Não sei se é o formato mais corriqueiro, redonda do tamanho da sertã ou de um prato normal. Não sei se é a metodologia mais vulgarizada. Não sei se alguém na minha terra não as sabia preparar. Sei, no entanto, que amanhar omeletas, além de tortas e tortilhas, um pouco por todo o Vale do Douro Superior, é tão usual como preparar um cozido ou um assado para um dia de festa.
Ovos quebrados de espargos
Retira-se a parte mais rija dos espargos, que vai – quando não há vianda p’rá cria – para amontoar nos desperdícios da horta a curtir para ajeitar estrume, e lava-se a restante em água corrente. Depois de partir os troços que ficaram em bocadinhos pequenos, o mais pequeno possível, mergulham-se em água a ferver – escaldam-se e escorrem-se – e temperam-se de sal.

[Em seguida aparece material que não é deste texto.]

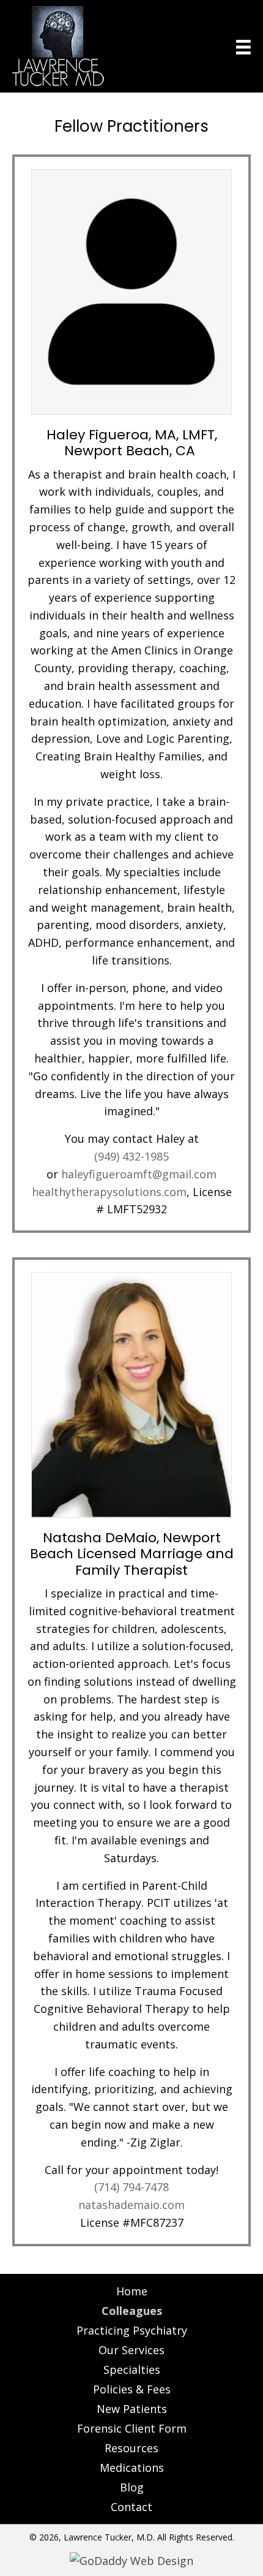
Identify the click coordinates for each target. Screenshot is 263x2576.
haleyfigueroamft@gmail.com (139, 1174)
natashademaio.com (131, 2204)
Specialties (131, 2369)
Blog (132, 2487)
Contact (131, 2506)
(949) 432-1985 (131, 1156)
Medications (132, 2467)
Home (131, 2291)
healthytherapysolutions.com (109, 1191)
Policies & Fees (132, 2389)
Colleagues (132, 2310)
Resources (131, 2448)
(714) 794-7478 (131, 2187)
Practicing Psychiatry (131, 2330)
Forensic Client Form (132, 2428)
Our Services (131, 2350)
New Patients (132, 2408)
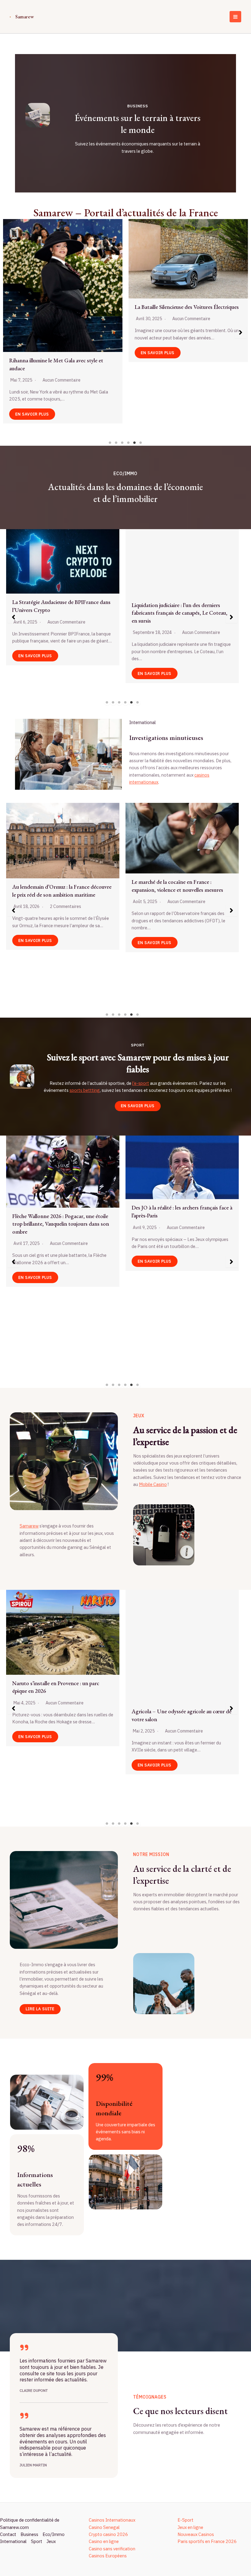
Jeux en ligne (190, 2527)
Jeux (51, 2541)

Entretanto, numa malga ou num prato sopeiro batem-se os ovos consoante o número de pessoas a sentar à mesa, e reservam-se. Pica-se a cebola, não muita e ligeiramente grosseira, os dentes de alho, também bem picadinhos, e salteiam-se na frigideira com um pouco de azeite. Quando a cebola e o alho estiverem alourados juntam-se os ovos com uns farrapos de salsa e os espargos já escorridos. No fim é só mexer, mexer, mexer…

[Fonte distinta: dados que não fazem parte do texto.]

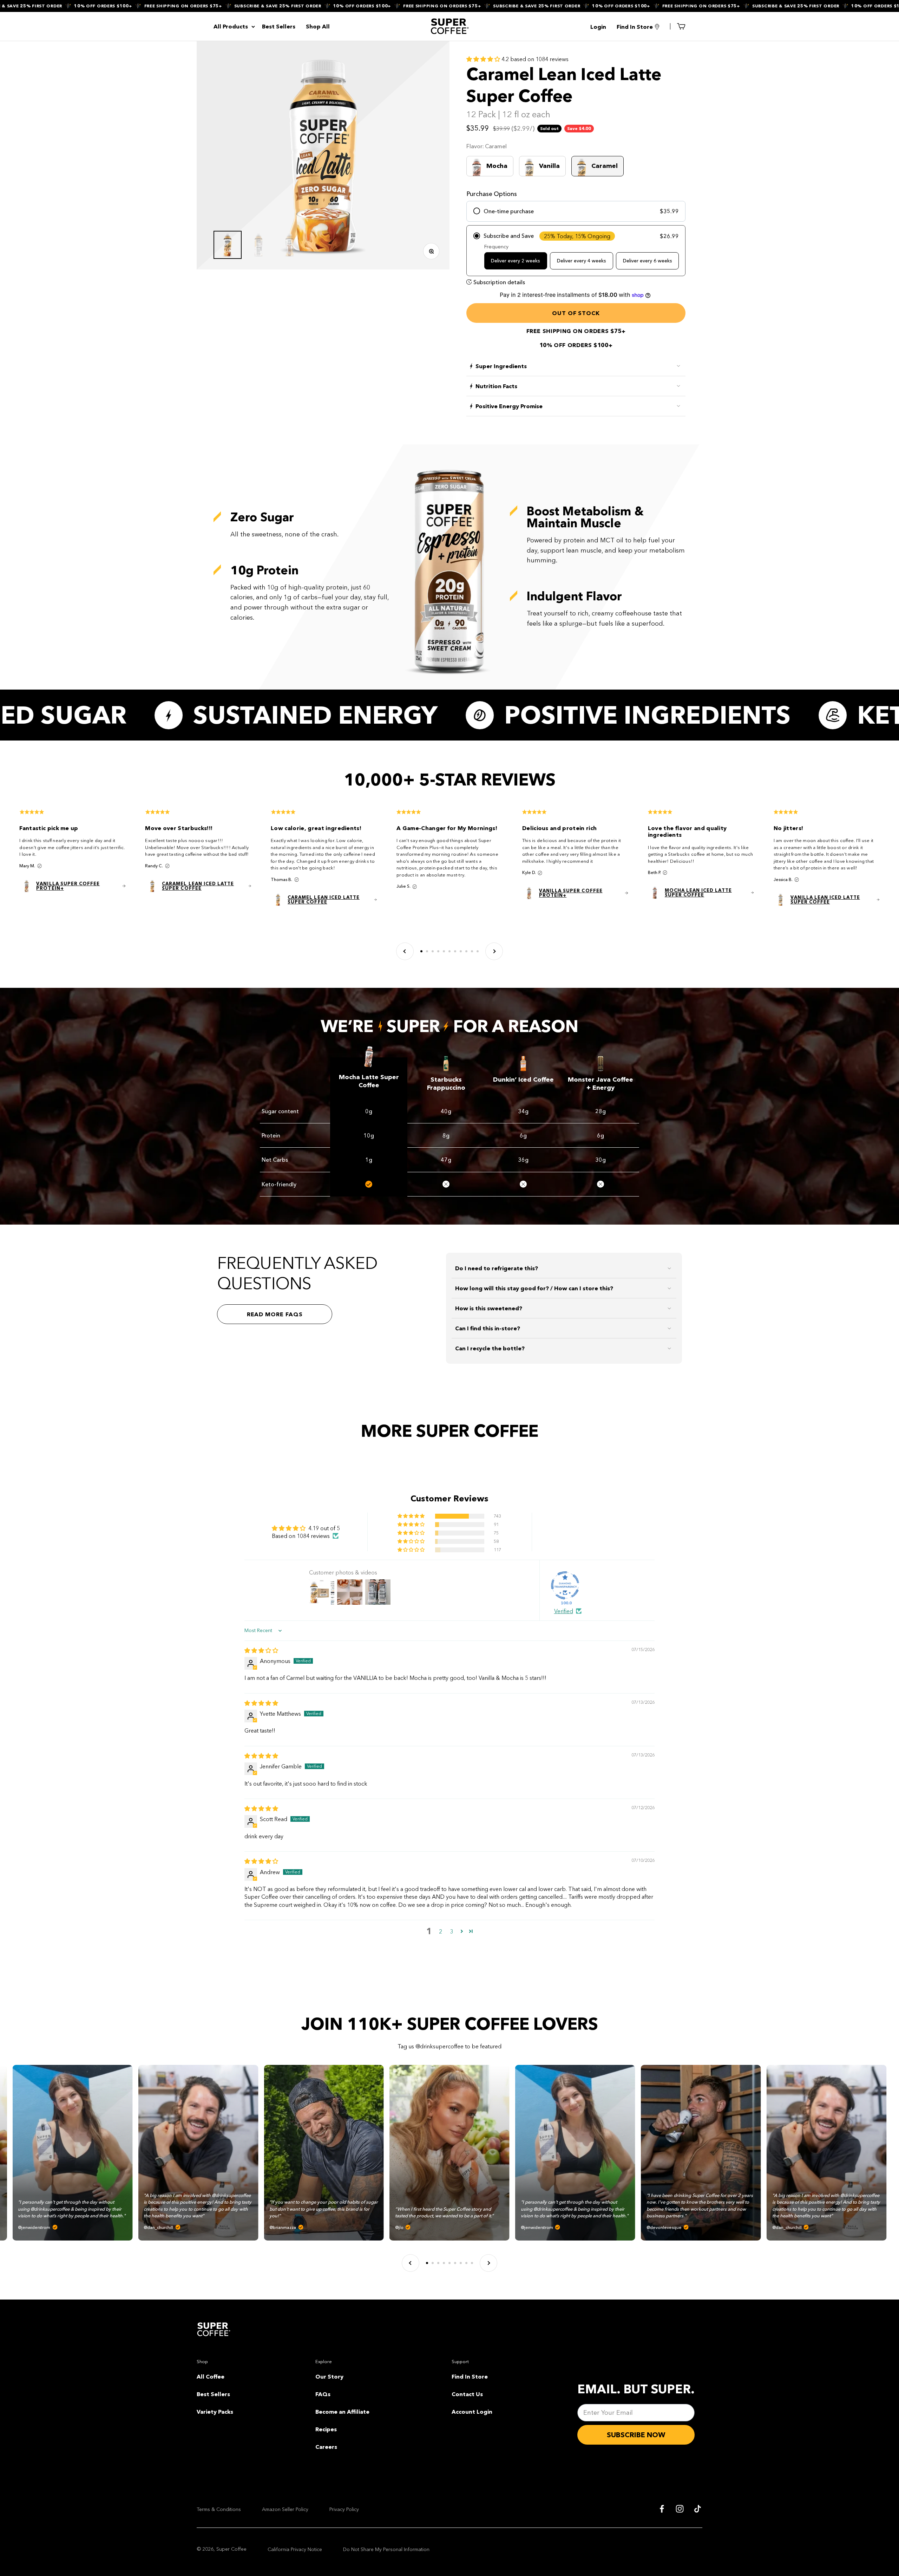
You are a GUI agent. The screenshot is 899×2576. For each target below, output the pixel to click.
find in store (635, 27)
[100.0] (565, 1585)
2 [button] (440, 1931)
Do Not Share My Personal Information (386, 2549)
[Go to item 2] (258, 245)
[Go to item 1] (228, 245)
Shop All (318, 26)
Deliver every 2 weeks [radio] (515, 260)
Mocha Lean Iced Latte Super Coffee (698, 892)
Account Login (472, 2411)
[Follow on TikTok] (697, 2508)
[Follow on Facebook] (662, 2508)
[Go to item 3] (289, 245)
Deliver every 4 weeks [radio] (581, 260)
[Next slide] (494, 951)
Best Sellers (278, 26)
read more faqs (275, 1314)
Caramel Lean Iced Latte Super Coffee (198, 886)
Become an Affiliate (342, 2411)
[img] (261, 1650)
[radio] (575, 211)
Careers (326, 2447)
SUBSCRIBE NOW (636, 2435)
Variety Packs (215, 2411)
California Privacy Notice (295, 2549)
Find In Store (470, 2376)
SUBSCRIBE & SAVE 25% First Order (163, 5)
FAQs (322, 2394)
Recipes (326, 2429)
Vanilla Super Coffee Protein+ (68, 886)
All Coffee (210, 2376)
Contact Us (467, 2394)
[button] (483, 59)
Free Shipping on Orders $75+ (69, 5)
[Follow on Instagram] (679, 2508)
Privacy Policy (344, 2509)
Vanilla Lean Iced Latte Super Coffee (825, 899)
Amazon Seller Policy (285, 2509)
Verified (563, 1611)
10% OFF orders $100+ (248, 5)
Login (598, 27)
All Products (231, 26)
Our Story (329, 2376)
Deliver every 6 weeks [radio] (647, 260)
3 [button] (451, 1931)
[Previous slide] (404, 951)
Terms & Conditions (219, 2509)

A par da omeleta é certamente o método mais frequente de arranjar estes bravos espargos e – para quem sabe de outras erveiras – quebrá-los de norças (…) ou com umas rodelas de chouriço gordo.
Arroz de espargos com sardinhas de lata
«(…) Como se fosse prá gente da tua casa! Pegas na arrozeira e fazes o estrugido com um fundo de azeite, meia cebola cortada às rodelas finas, 2 ou 3 dentes de alho laminados, um bom tomate esmagado ou que seja ½ pimento verde às tiras miudinhas ― se ainda os houver na planta, de guarda ou à venda no sóto. Juntas-lhe duas chávenas de água a ferver, uma chávena de arroz malandrinho e outra das pontas e dos troços tenros dos espargos [já] escaldados. Acertas o sal e deixas ferver mais ou menos ¼ de hora. Não mais! De seguida colocas as sardinhas escorridas de três latas em tomate picante por cima do arroz, e torna a [re] ferver mais um pouco – um pouquinho. É simples, não é? (…)

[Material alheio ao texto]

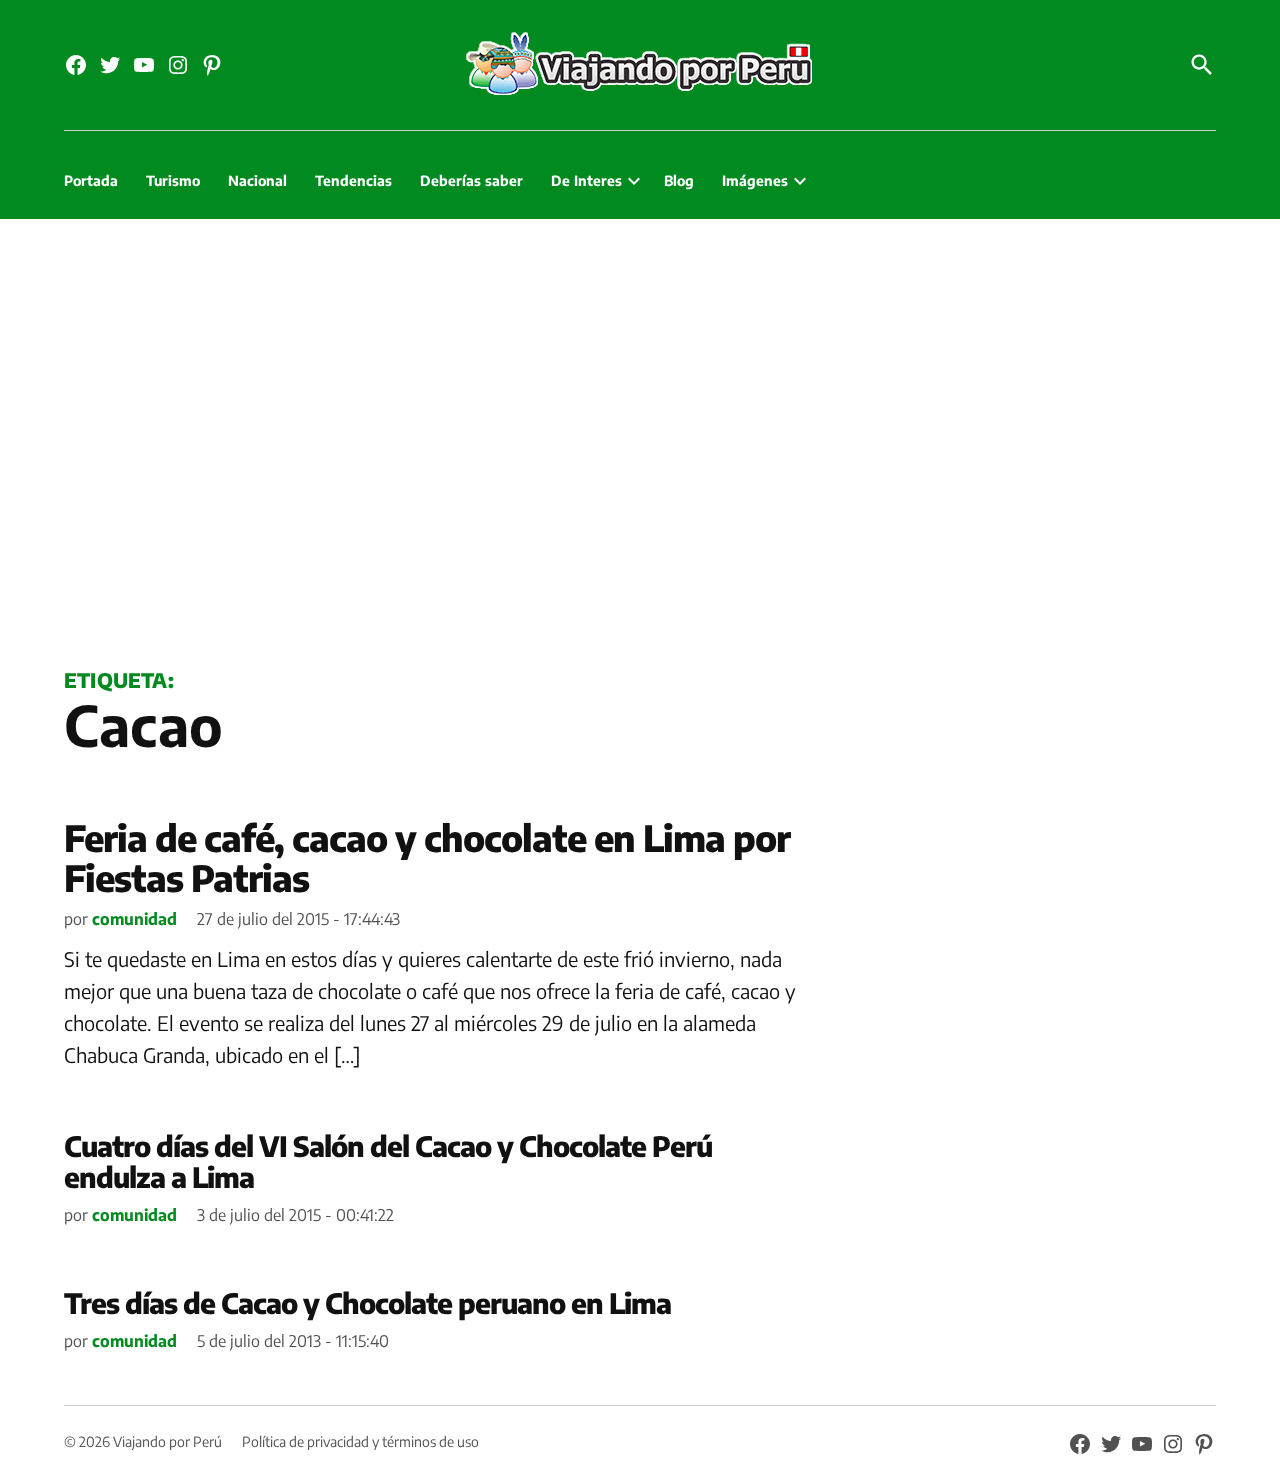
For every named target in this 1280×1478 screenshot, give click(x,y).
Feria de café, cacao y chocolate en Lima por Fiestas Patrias (427, 857)
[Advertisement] (640, 439)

Era comer do findar do Inverno, para os dias de abstinência! Também podia ser receita certa para o tempo da ripa da azeitona, principalmente nas recolhas do Outono. Foi moda que pegou aquando os «brasileiros da Brandão» andavam pela zona atrás de azeitona, amêndoa (…) Chegavam a pagar com latas de atum, e de sardinha! […]
Outras práticas culinárias poderiam aqui ser mencionadas
talvez algumas dezenas, sempre de referência rural, sempre do tempo dos pais ou dos avós de quem conta. Esta fazem parte das memórias dietéticas dos catadores de espargos da minha terra. Por último, sabe-se pelas experiências adquiridas, vagueadas por outros ao longo dos séculos, pelos conhecimentos científicos mais recentes, pelos deslumbramentos que a dita erva provoca
além de alimento tradicional de gratos benefícios funcionais
é um vegetal que promove uma alimentação diversificada, envolvente (…) é indiscutivelmente um complemento frutuário naquelas dietas caracterizadoras das nossas cordiais relações com a Natureza!